__WHAT YOU NEED TO DO__:
What you return should be each line of the data containing the string "computer".

[Collected data]
= Beginning of Section =
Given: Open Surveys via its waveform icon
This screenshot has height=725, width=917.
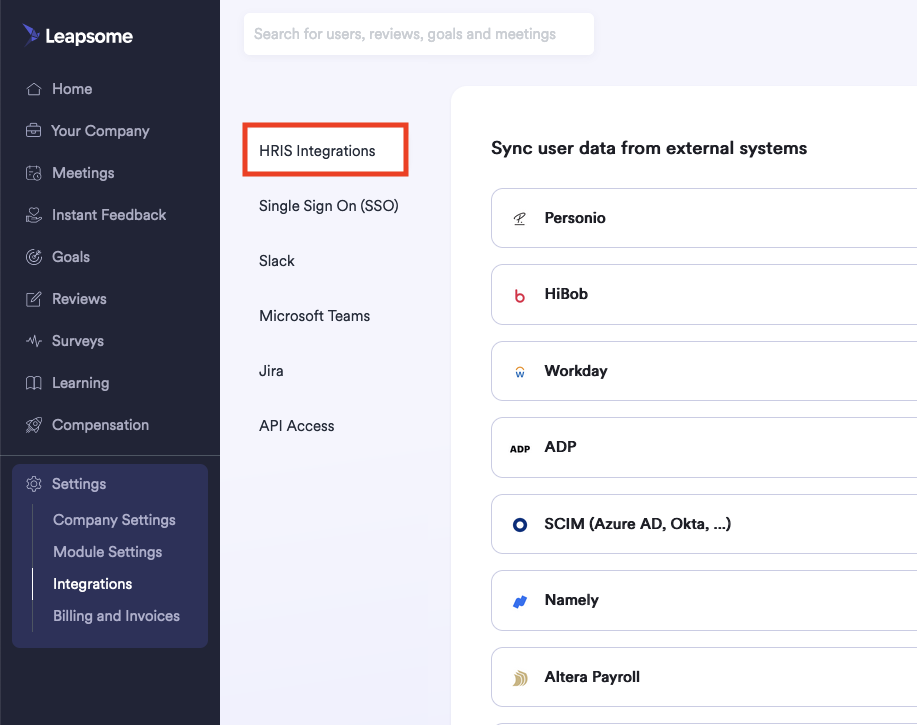Looking at the screenshot, I should 35,340.
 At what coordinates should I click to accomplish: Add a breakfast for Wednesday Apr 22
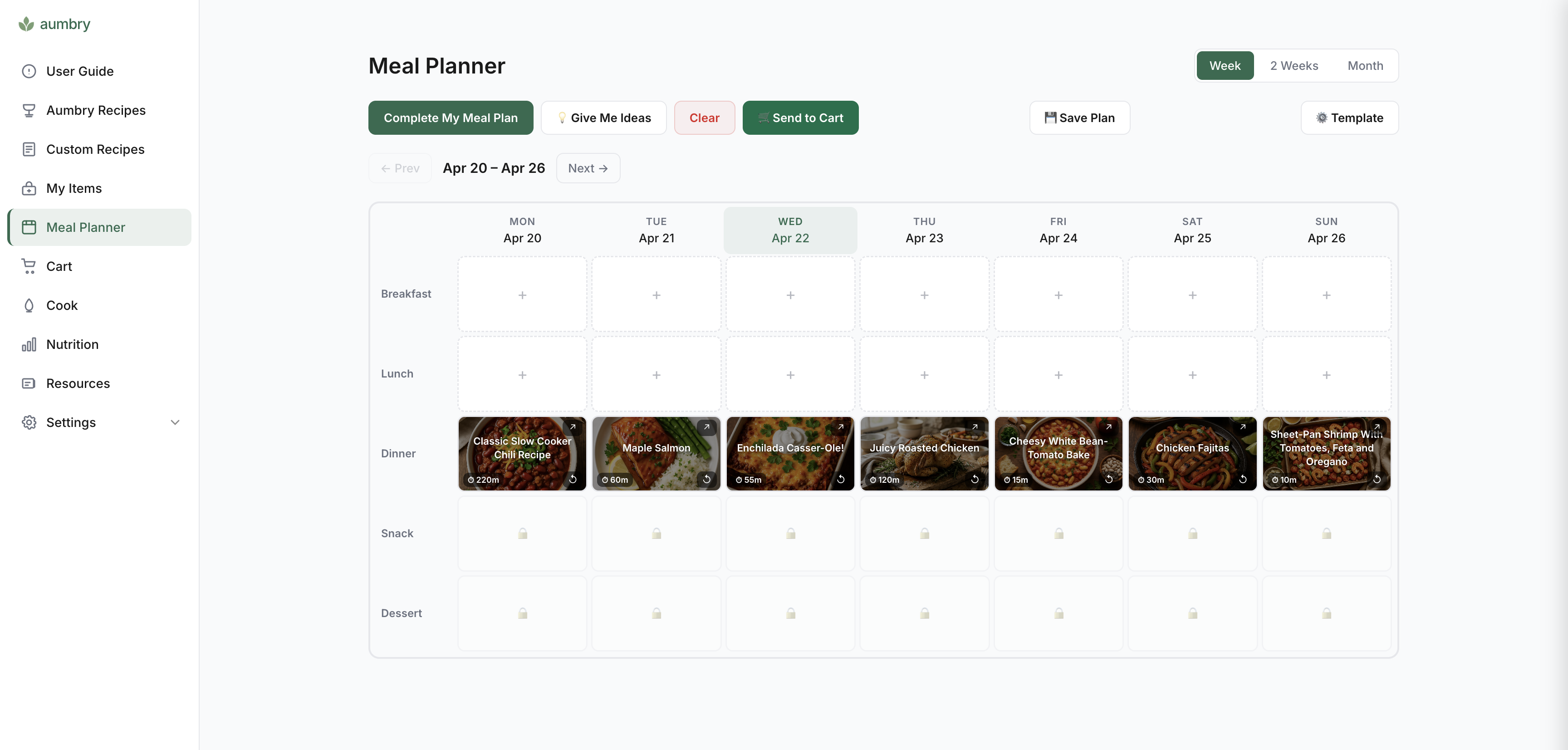point(790,294)
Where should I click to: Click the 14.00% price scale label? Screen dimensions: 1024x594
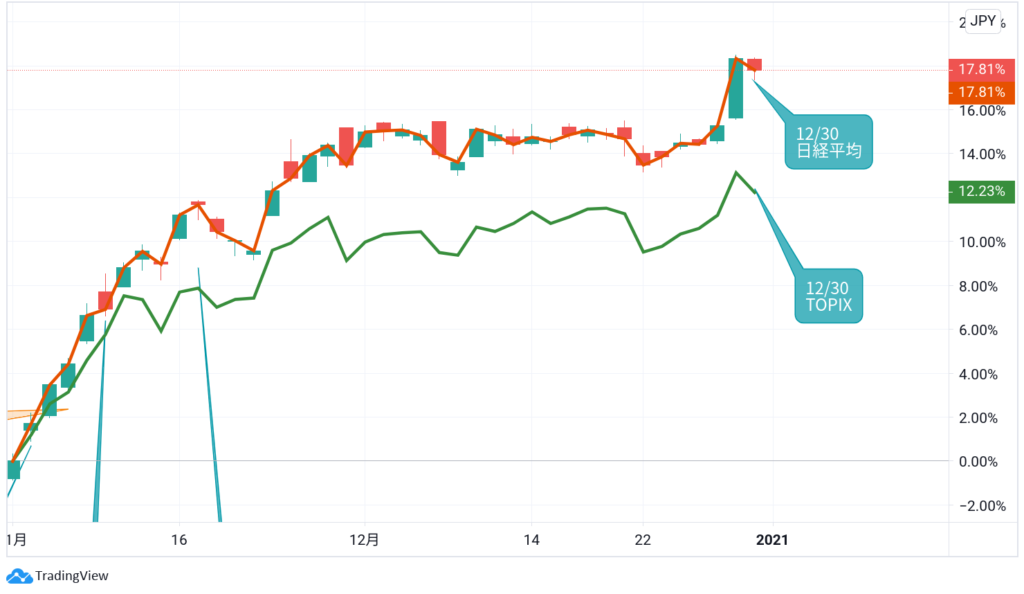click(981, 154)
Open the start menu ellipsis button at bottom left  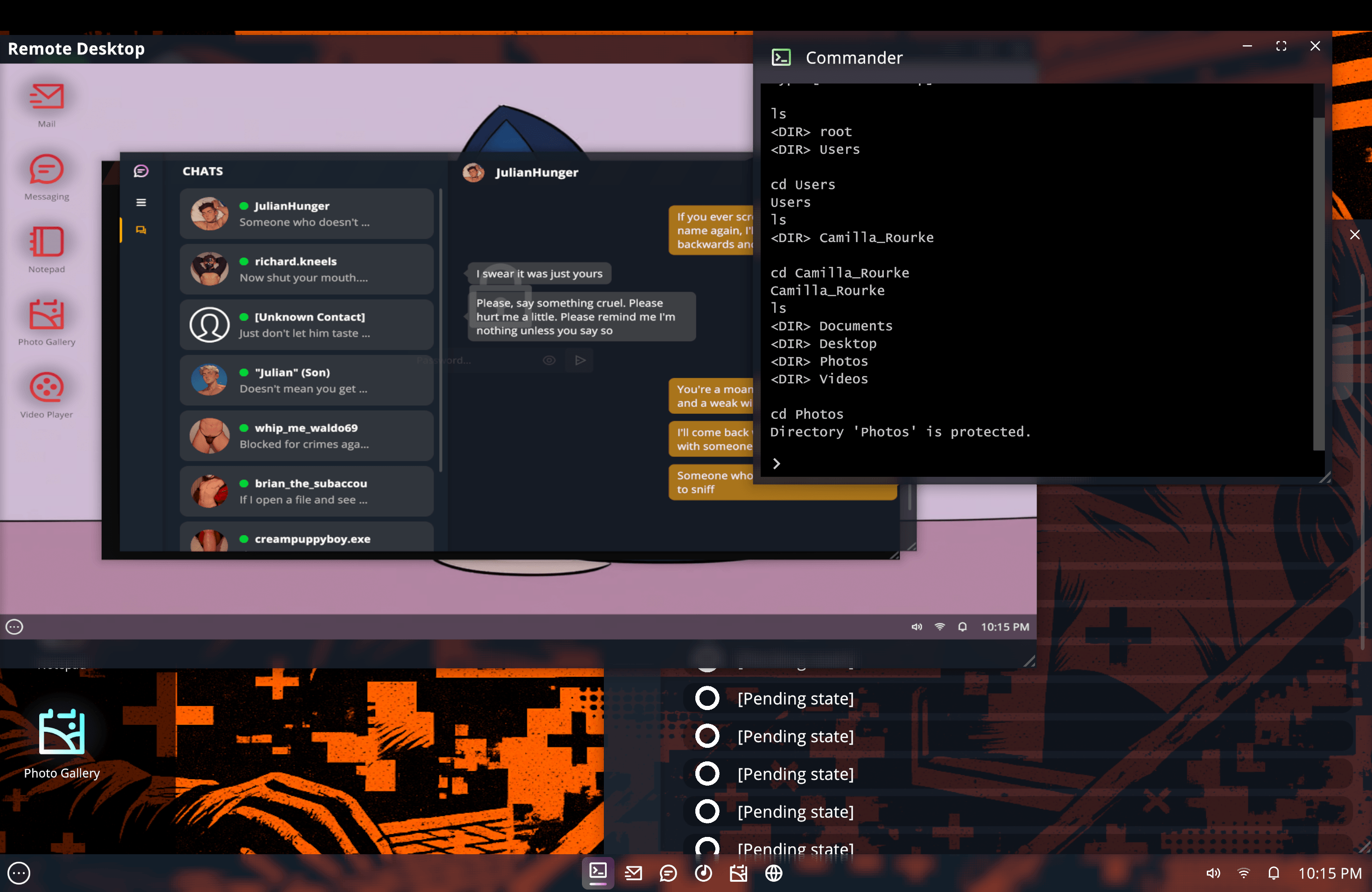19,873
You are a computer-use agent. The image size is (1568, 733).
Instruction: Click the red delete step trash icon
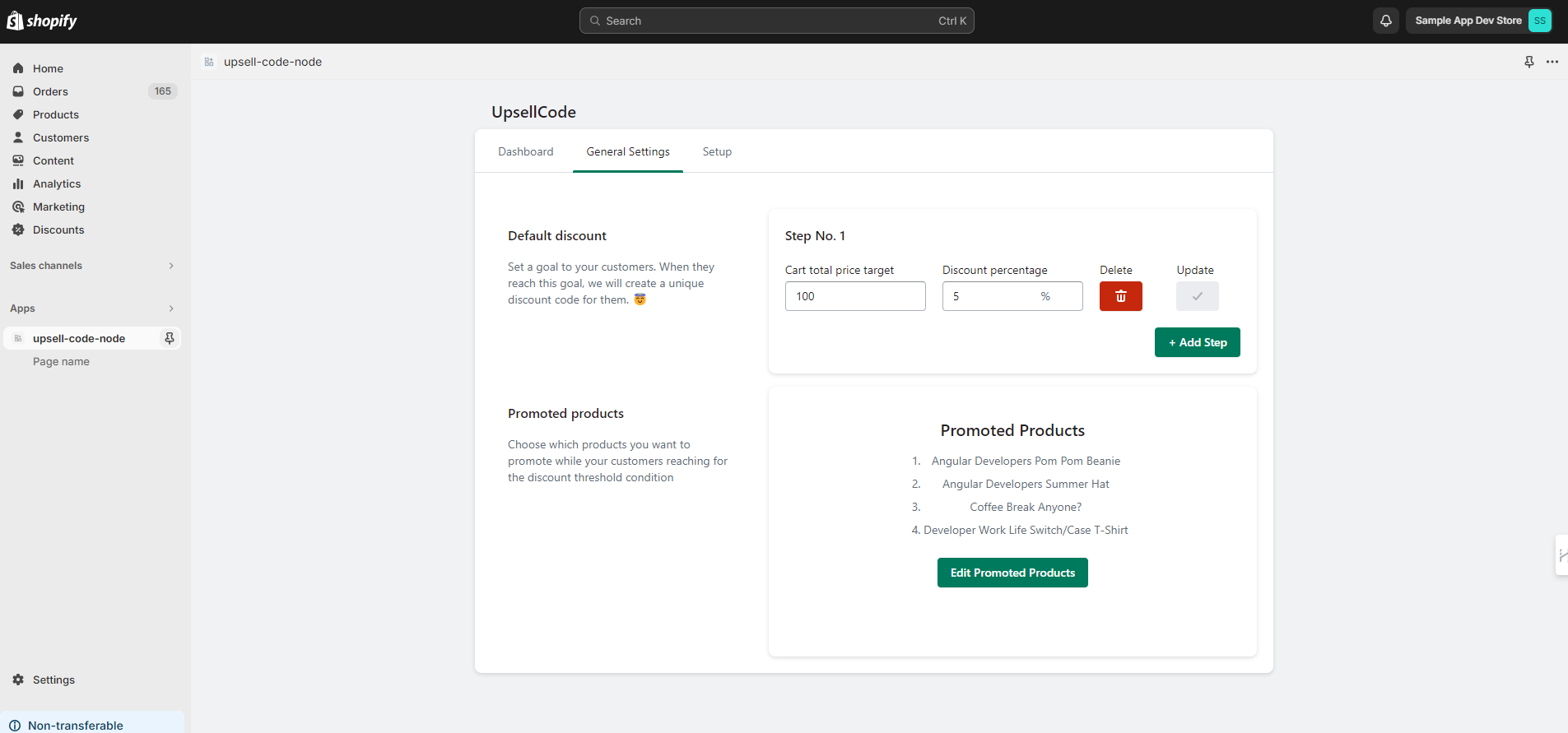point(1120,296)
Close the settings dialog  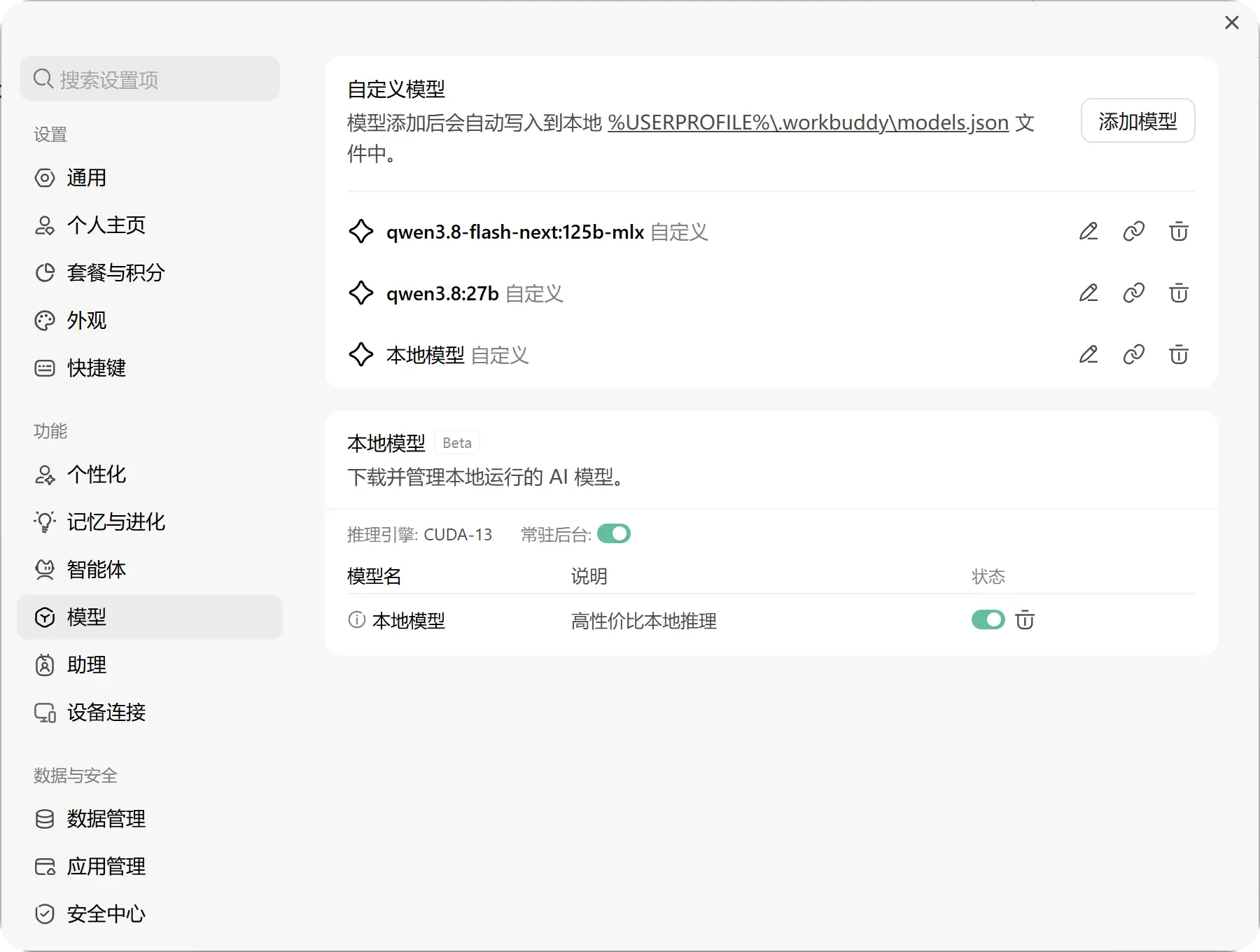[1232, 23]
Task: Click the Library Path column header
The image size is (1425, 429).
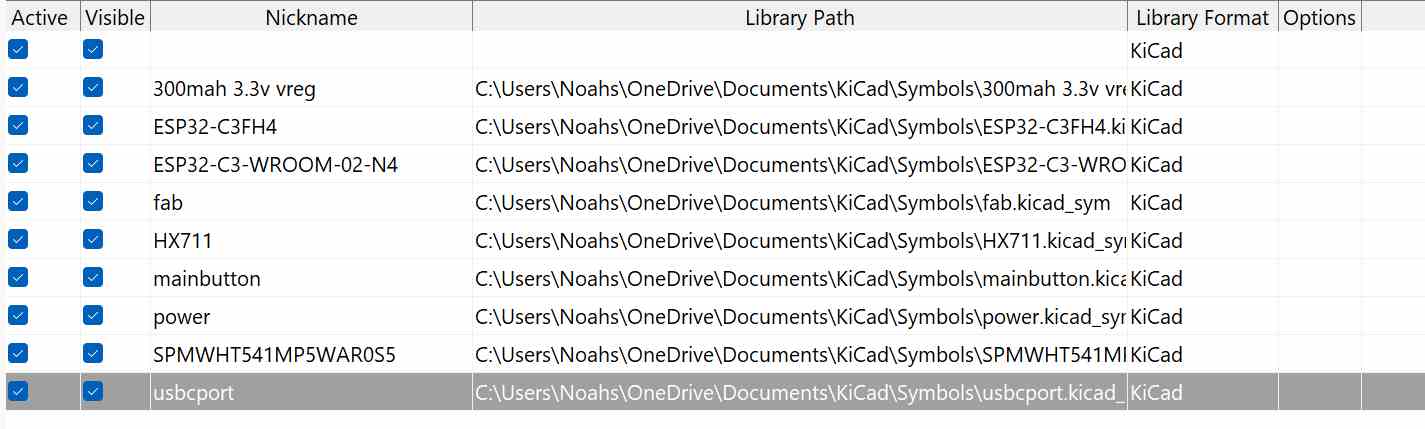Action: tap(799, 17)
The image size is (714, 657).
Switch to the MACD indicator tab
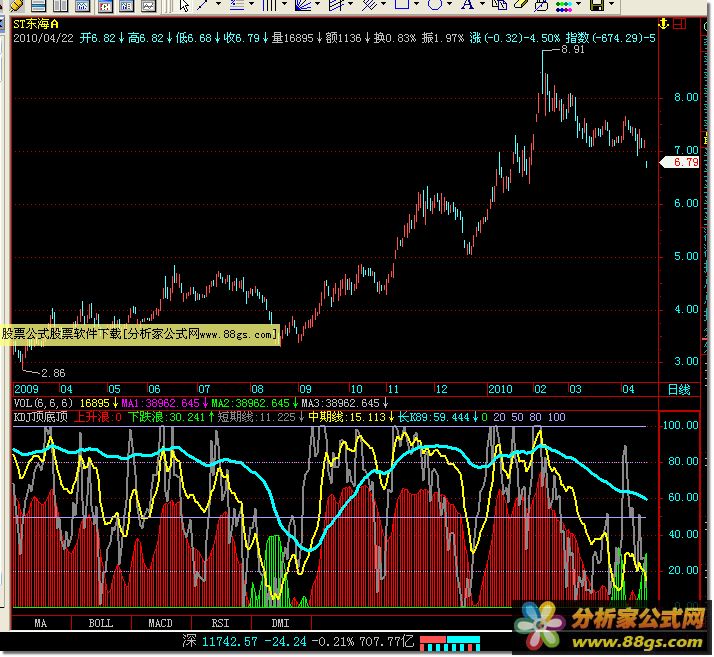pos(160,623)
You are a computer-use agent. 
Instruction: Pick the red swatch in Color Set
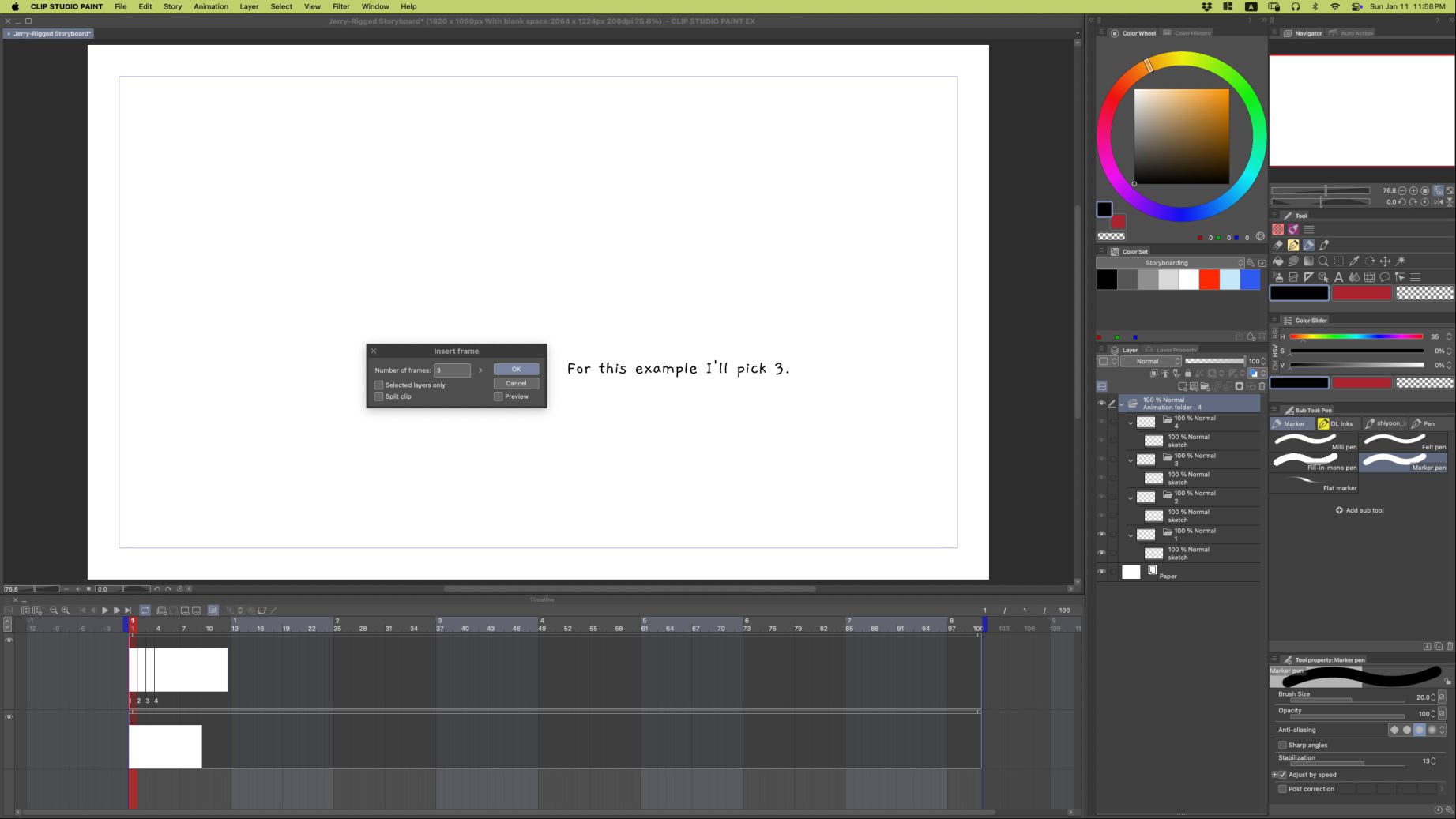pos(1209,280)
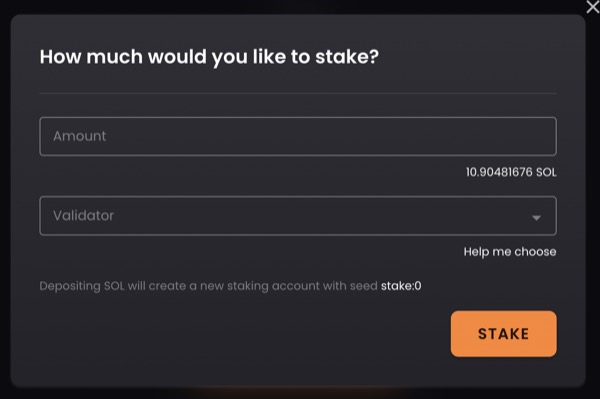Select the Amount placeholder text
The image size is (600, 399).
click(x=80, y=136)
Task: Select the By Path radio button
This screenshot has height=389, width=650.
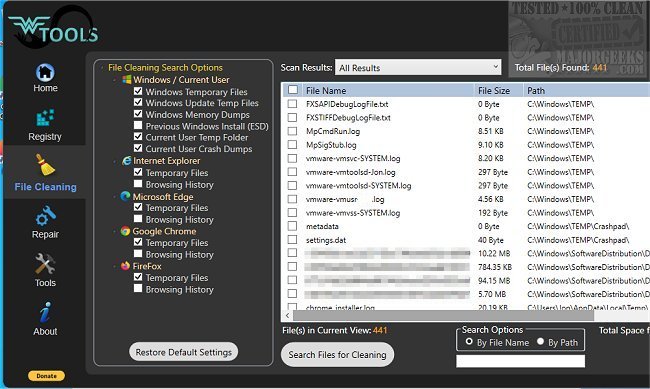Action: (540, 341)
= End of Section =
__ANSWER__:
You are a computer-use agent. The image size is (1568, 733).
You are a computer-use agent. 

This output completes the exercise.